It was, to say the least, a funeral full of lightheartedness, political talk, and joy. No one would have expected anything less when the deceased was Lyn Nofziger’s, Ronald Reagan’s longtime press man and political adviser. Following a long battle with cancer, the 81-year-old Nofziger died last week and the funeral was on April Fool’s Day — not exactly a coincidence, when one recalls the Californian’s dry wit, passion for puns, and dependency on not taking anything seriously.
Following the procession from Murphy’s Funeral Home in Falls Church, Virginia to burial at a nearby cemetery (where widow Bonnie Nofziger was presented with an American flag by two uniformed soldiers, a tribute to her husband’s U.S. Army service win World War II), the "Lyn legion" arrived at St. Mary’s Epsicopal Church in Arlington for the final farewell.
The greats of recent political history filled the church, along with the small people who worked in campaigns that Lyn Nofziger loved and made sure were not forgotten. Bob and Sen. Elizabeth Dole (R.-N.C.) came to pay tribute, as did Pat and Shelley Buchanan, former Sen. Paul Laxalt (R.-Nev.) and wife Carol, and former Secretary of Energy John Herrington, who came all the way from California to deliver a eulogy to his old comrade from the Reagan governorship and presidency. Veterans of the Nixon Administration (White House appointments secretary Steve Bull and Nixon’s son-in-law Ed Cox) were there, along with alumni of the early Reagan presidential bids who had gone on to greater things: Pat Pizzella (now assistant secretary of labor), Gary Hoitsma (whose association with Nofziger went from the 1976 Reagan for President campaign to their most recent work for the Carmen Group public relations firm), Frank Lavin (who later held Nofziger’s old job as political affairs director in the White House and was until recently U.S. ambassador to Singapore). From Nofziger’s pre-Reagan days as a reporter, there was Ralph Hallow of the Washington Times and the Washington Post’s David Broder, who met Nofziger when they were both covering John Kennedy’s race for president in 1960.
"I didn’t really know Lyn that well — we only had lunch a few times in the last few years," remarked Ken Kramer, retired judge of the U.S. Court of Military Appeals and a former congressman from Colorado, "but you sure could learn a lot from him." Even old rivals — notably Ron Kaufman, Republican National Committeeman from Massachusetts and a key operative in the elder George Bush’s first presidential bid in 1980 when Nofziger was on the Reagan team — were there. Standing beside me at the graveside service was former Republican National Chairman Bill Brock, a target of the Reagan and Nofziger during his tenure at the RNC for not using money raised by the Californian to oppose the Panama Canal treaty. (Brock later served as Reagan’s U.S. Trade Representative and secretary of labor).
....
• [DIRECTIONS]:
**a.** Using the funeral account above, say whether each statement agrees with it (yes or no), and quote the words from the account that decide each one: (i) Nofziger was 81 years old when he died. (ii) The funeral took place on Christmas Day. (iii) David Broder first met Nofziger while both were covering John Kennedy's 1960 presidential race.
**b.** Rewrite the funeral account from "Following the procession" up to and including "the final farewell.", changing "cemetery" to "graveyard".
**c.** According to the funeral account, who came from California to deliver a eulogy for Nofziger?
The records that follow have no connection to the funeral account above.
....
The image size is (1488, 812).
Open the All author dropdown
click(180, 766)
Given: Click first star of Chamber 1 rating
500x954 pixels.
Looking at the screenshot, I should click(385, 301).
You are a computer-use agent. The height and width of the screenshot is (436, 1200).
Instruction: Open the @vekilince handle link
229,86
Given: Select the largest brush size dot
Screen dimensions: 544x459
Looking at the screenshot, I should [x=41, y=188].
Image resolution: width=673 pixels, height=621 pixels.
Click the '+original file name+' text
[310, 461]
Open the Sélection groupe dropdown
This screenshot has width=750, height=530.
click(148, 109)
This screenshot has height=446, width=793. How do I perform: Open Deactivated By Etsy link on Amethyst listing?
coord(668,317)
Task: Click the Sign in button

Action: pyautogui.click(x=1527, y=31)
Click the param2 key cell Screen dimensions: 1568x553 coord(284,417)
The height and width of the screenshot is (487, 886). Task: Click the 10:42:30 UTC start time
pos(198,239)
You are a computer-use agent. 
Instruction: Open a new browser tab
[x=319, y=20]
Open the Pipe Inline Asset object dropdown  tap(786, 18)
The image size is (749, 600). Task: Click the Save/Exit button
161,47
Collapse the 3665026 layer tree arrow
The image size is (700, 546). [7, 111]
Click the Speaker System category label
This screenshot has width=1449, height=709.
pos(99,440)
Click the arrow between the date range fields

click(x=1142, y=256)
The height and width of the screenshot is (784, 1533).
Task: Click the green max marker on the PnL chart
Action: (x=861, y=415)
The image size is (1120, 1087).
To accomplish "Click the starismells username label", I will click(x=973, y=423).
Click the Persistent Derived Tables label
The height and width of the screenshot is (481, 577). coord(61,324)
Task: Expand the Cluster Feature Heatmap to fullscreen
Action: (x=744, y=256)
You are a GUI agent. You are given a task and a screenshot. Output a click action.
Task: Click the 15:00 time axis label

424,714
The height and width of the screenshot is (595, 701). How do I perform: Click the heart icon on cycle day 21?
....
• [TASK-BY-TASK SOLUTIONS]:
**a.**
(i) Yes: "the 81-year-old Nofziger died last week"
(ii) No: "the funeral was on April Fool’s Day"
(iii) Yes: "who met Nofziger when they were both covering John Kennedy’s race for president in 1960"

**b.**
Following the procession from Murphy’s Funeral Home in Falls Church, Virginia to burial at a nearby graveyard (where widow Bonnie Nofziger was presented with an American flag by two uniformed soldiers, a tribute to her husband’s U.S. Army service win World War II), the "Lyn legion" arrived at St. Mary’s Epsicopal Church in Arlington for the final farewell.

**c.** Former Secretary of Energy John Herrington.